# What is asked
Keep writing the post about the Go frame pointer crash from the point where it stops, carrying on with what the search on that value turned up.

Here's the short version of what you should do when writing assembly for Go to avoid the problems discussed in this post:
BP
for AMD64, R29
for ARM64).
Leaving a non-frame pointer value in those registers prior to calling a Go function can crash the runtime execution tracer and profilers.
The first issue was reported at go.dev/issue/69629.
After upgrading to Go 1.23, and building with profile-guided optimization (PGO),
the block profiler consistently crashed when the program was under load.
The crash happened when collecting a call stack via frame pointer unwinding.
This affected the program when built for the amd64
architecture,
but not when it was built for arm64
.
I had contributed frame pointer unwinding for the block and mutex profilers for Go 1.23,
so I took a look at the issue.
I won't go into the full investigation here.
There were many dead ends.
Thanks to the issue reporter, Liz Fong-Jones (@lizthegrey), for being so willing to collect and share information.
The key clue turned out to be the address of the faulting memory access, 0x30bc5b31
,
which was the same in every occurrence of the crash.
The program was reading 8 bytes above a frame pointer,
so the supposed frame pointer was 0x30bc5b29
.
In a moment of desperation (or inspiration?)
I put this value into GitHub code search and turned up several
Metrohash implementations.

# Data block
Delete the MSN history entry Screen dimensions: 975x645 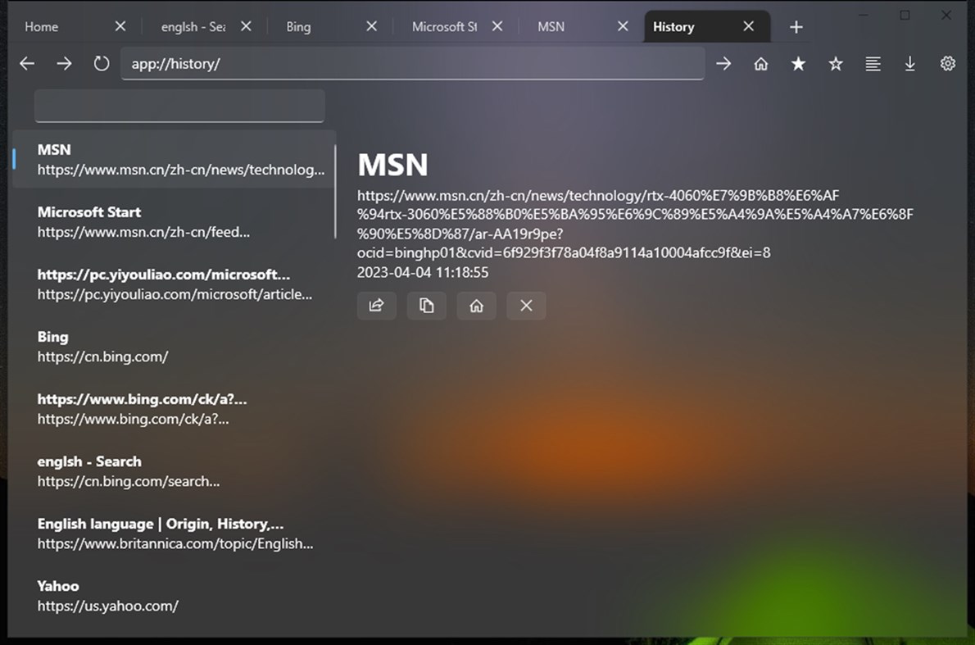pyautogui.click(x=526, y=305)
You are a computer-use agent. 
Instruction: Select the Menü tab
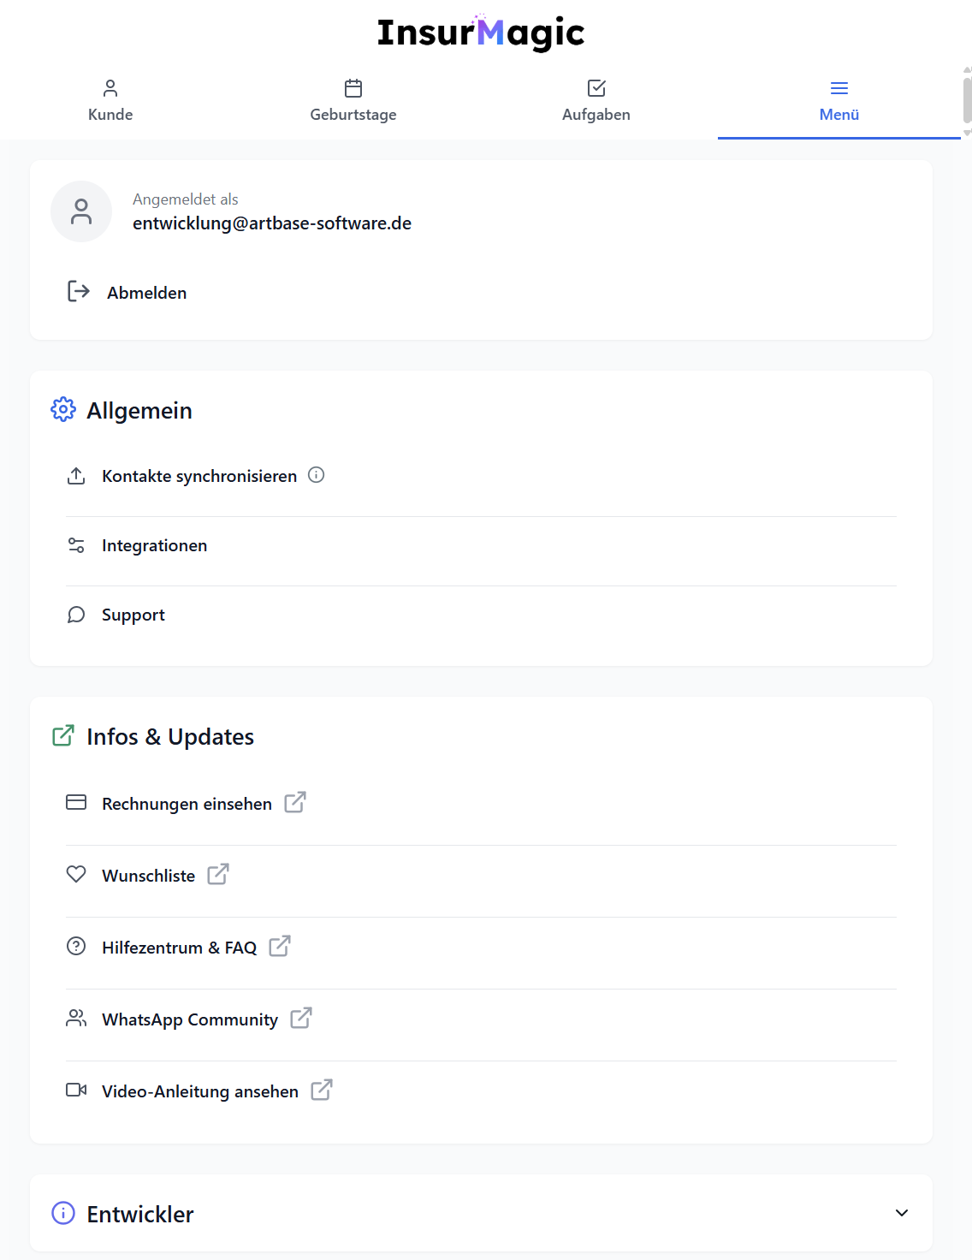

# Expected answer
The github.com/dgryski/go-metro implementation uses assembly. Turns out the affected program was using this library! Here's some assembly from the library:
// func Hash64(buffer_base uintptr, buffer_len int64, buffer_cap int64, seed uint64) uint64 TEXT ·Hash64(SB),4,$0-40 MOVQ seed+24(FP), AX MOVQ buffer_base+0(FP), BX MOVQ buffer_len+8(FP), CX MOVQ $3603962101, DX IMULQ DX, AX MOVQ $5961697176435608501, DX ADDQ DX, AX CMPQ CX, $32 JLT after32 MOVQ AX, DX MOVQ AX, DI MOVQ AX, SI MOVQ AX, BP
The MOVQ AX, BP
instruction is a problem.
The BP
register is used as a "frame pointer" register for AMD64.
Frame pointers form a linked list used to efficiently collect backtraces,
and the head of the list lives in that register.
The function also has no call frame (see the $0
in the signature),
so the assembler won't add any code to save and restore the frame pointer.
That MOVQ
instruction overwrites BP
with a value used for the hash function,
without saving the old value.
So the old value is gone forever, and BP
now holds an invalid frame pointer.
Later in the function,
there is a MOVQ $817650473, BP
instruction.
This is the last write to BP
before the function returns.
And 817650473 == 0x30bc5b29
, our mystery value.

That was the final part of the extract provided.